+++ Dataset

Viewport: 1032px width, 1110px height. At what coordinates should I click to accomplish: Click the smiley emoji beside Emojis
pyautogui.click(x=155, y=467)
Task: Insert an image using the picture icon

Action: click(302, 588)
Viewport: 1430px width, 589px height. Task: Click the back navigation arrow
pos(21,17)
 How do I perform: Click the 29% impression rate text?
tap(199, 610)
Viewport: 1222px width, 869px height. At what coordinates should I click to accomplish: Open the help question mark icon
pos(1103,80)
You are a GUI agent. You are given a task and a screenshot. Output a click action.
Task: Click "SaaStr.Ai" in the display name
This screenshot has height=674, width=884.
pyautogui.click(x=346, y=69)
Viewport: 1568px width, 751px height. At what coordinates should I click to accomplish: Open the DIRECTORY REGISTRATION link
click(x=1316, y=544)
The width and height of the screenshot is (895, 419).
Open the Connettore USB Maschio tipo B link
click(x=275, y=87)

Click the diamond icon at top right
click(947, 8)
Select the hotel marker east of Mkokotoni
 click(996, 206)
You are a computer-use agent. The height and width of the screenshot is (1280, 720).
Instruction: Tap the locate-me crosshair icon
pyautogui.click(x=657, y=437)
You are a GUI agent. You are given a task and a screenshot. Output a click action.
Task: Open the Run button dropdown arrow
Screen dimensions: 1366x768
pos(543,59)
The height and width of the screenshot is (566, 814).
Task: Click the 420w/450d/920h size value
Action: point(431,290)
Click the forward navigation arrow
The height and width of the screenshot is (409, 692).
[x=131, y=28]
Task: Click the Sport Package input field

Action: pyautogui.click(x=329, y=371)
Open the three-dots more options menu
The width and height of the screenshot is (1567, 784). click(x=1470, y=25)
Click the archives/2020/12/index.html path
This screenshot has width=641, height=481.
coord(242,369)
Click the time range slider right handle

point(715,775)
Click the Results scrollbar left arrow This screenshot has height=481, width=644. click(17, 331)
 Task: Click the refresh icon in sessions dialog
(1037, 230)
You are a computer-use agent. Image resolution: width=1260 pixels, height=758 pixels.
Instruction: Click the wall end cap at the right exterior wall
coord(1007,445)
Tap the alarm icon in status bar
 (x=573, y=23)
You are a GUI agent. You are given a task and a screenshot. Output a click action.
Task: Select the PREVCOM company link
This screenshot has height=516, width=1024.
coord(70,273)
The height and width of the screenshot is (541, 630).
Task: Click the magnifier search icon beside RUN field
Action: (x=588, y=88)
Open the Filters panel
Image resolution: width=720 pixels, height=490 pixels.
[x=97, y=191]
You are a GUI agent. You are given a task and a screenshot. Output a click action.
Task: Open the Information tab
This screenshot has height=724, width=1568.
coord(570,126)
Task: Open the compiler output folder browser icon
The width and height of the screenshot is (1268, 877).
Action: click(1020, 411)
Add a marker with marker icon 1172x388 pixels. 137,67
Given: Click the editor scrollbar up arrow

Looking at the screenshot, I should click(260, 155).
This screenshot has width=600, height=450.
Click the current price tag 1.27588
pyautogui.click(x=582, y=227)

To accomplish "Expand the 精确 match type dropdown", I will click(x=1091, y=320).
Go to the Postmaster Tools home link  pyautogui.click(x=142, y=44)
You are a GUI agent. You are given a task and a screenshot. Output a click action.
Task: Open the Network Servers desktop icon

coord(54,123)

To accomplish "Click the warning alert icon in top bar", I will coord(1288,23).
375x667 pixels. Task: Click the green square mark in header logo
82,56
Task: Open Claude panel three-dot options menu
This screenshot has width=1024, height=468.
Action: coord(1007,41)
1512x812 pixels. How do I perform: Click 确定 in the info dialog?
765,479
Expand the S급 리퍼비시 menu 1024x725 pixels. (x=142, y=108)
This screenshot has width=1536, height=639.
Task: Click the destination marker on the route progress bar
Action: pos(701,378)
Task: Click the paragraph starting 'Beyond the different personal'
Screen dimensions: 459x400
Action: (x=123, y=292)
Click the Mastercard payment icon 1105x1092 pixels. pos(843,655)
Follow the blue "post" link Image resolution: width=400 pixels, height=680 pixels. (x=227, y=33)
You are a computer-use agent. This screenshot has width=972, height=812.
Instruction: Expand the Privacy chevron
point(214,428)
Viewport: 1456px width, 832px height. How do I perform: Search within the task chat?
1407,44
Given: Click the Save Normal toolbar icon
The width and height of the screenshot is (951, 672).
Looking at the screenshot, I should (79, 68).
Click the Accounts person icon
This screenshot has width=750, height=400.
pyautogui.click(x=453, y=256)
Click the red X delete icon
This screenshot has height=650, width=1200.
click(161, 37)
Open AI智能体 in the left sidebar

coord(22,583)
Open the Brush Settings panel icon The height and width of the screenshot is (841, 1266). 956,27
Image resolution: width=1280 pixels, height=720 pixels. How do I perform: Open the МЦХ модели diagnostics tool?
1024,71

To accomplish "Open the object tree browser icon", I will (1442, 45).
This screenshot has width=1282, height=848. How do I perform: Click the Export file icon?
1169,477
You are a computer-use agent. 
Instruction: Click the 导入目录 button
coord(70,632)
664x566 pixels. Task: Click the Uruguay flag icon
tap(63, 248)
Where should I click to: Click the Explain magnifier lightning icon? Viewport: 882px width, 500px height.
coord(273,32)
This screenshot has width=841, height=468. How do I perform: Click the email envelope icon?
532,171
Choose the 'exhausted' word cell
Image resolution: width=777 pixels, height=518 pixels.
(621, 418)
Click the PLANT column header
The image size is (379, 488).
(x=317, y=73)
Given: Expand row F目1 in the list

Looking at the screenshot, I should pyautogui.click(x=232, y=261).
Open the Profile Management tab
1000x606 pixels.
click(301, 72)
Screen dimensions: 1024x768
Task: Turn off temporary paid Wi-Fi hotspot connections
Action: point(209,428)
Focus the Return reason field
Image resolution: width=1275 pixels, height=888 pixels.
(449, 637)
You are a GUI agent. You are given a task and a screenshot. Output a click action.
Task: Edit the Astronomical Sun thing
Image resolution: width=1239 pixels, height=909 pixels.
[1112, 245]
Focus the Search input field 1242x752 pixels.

++++++

Looking only at the entries, count the lines that contain the word "panel", then state that count and nothing else.

_Exercise output_. 3